▶ Work to complete
Copy the listing below line for line, with every character unchanged, and omit the pictures from your copy.

** START Entries provided **

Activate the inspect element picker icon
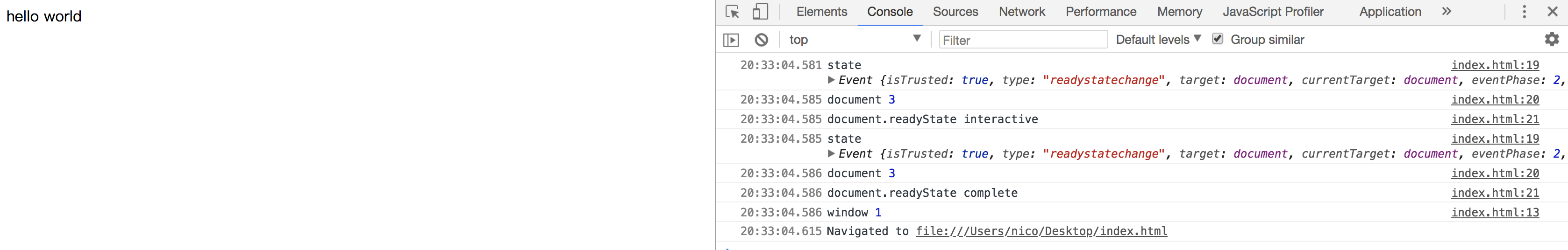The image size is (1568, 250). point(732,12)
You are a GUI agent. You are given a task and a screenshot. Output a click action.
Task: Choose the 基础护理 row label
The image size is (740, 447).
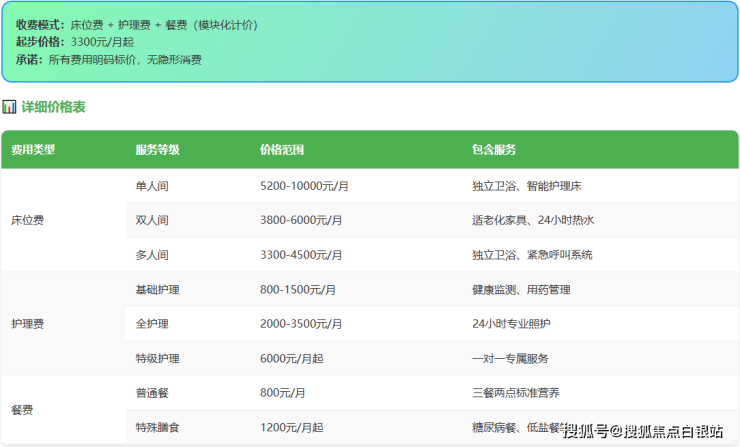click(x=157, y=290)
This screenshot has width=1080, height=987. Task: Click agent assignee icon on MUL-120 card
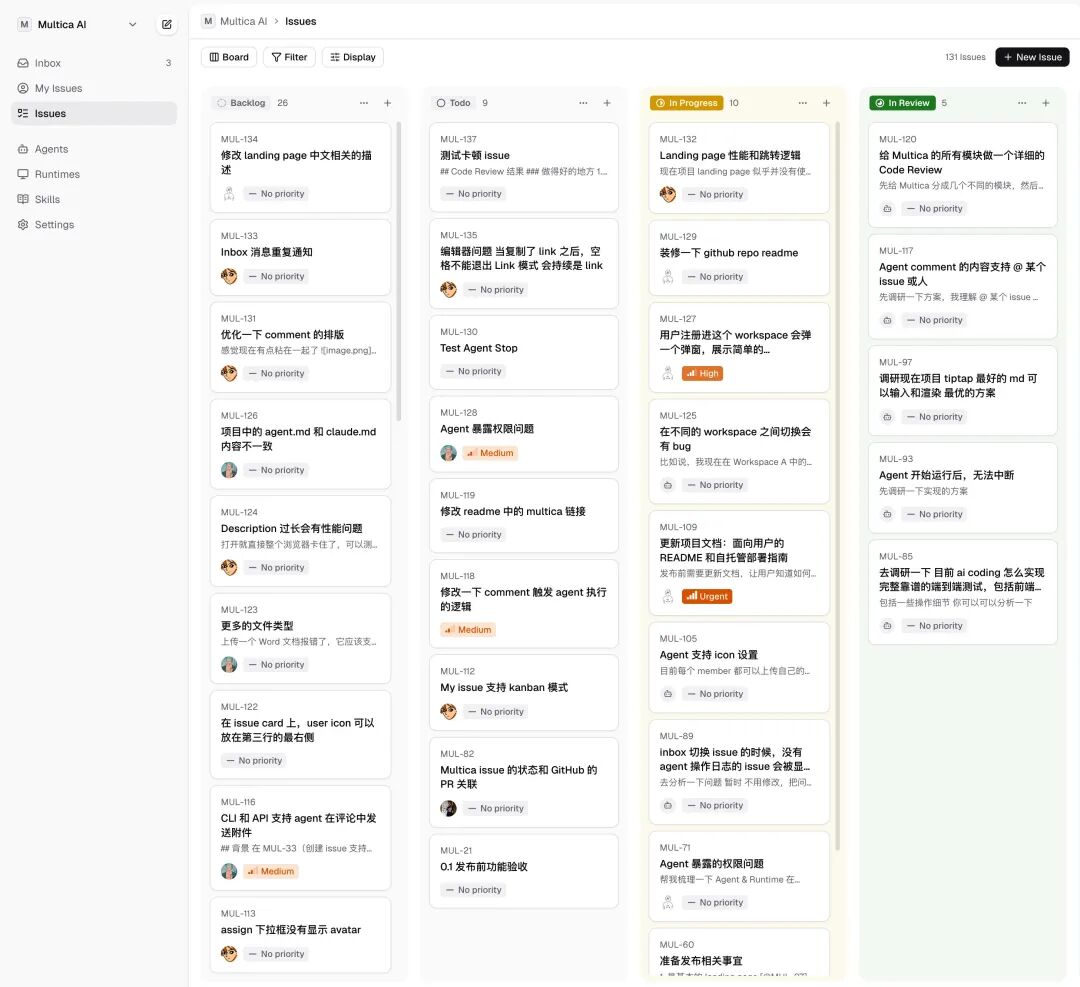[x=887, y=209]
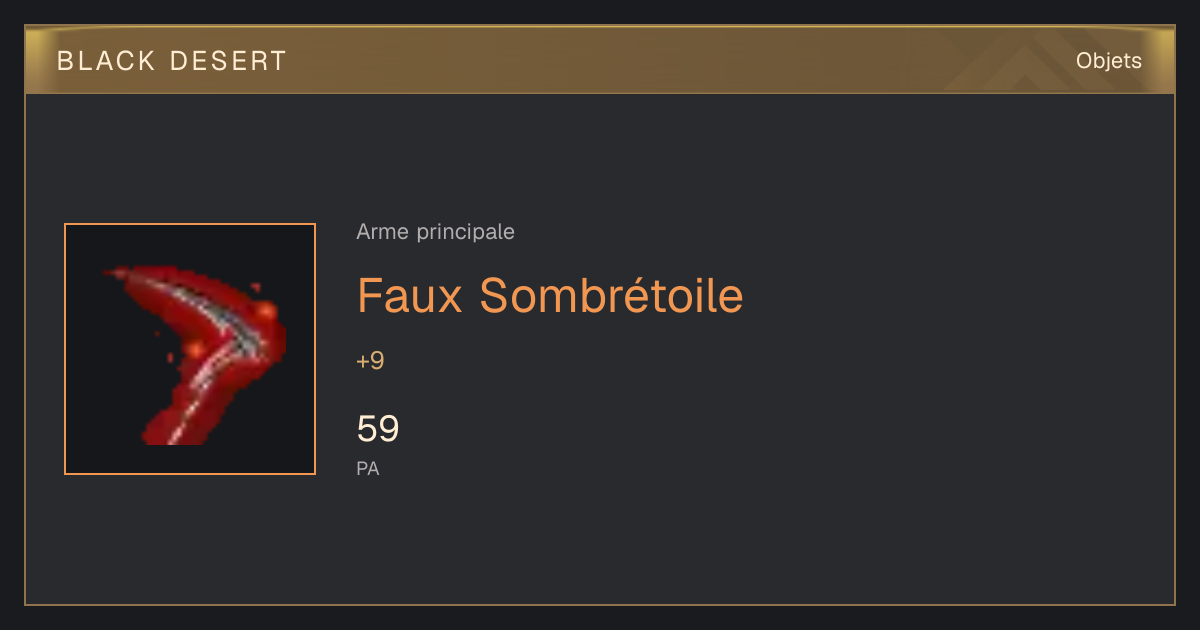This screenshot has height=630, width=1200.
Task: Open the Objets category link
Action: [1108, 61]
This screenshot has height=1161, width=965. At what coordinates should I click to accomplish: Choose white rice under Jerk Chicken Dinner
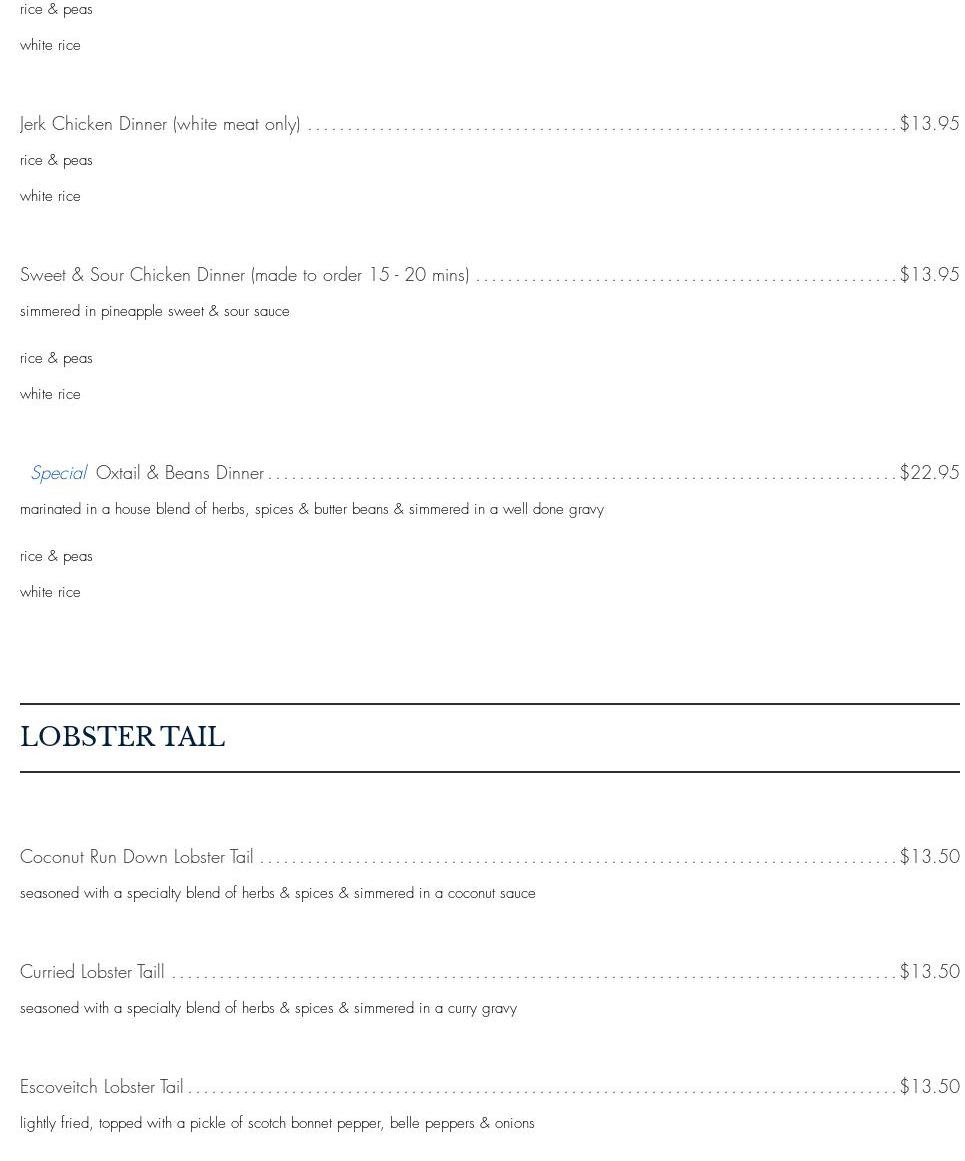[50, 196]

** END Entries provided **

▶ Written solution
Activate the inspect element picker icon
The image size is (1568, 250). point(732,12)
You are a GUI agent. You are given a task and a screenshot. Output a click action.
Task: Choose the 基础护理 row label
The image size is (740, 447).
click(x=157, y=290)
This screenshot has width=1080, height=987. Task: Click agent assignee icon on MUL-120 card
[x=887, y=209]
This screenshot has height=630, width=1200.
Task: Open the Objets category link
Action: [1108, 61]
This screenshot has height=1161, width=965. At what coordinates should I click to accomplish: Choose white rice under Jerk Chicken Dinner
[50, 196]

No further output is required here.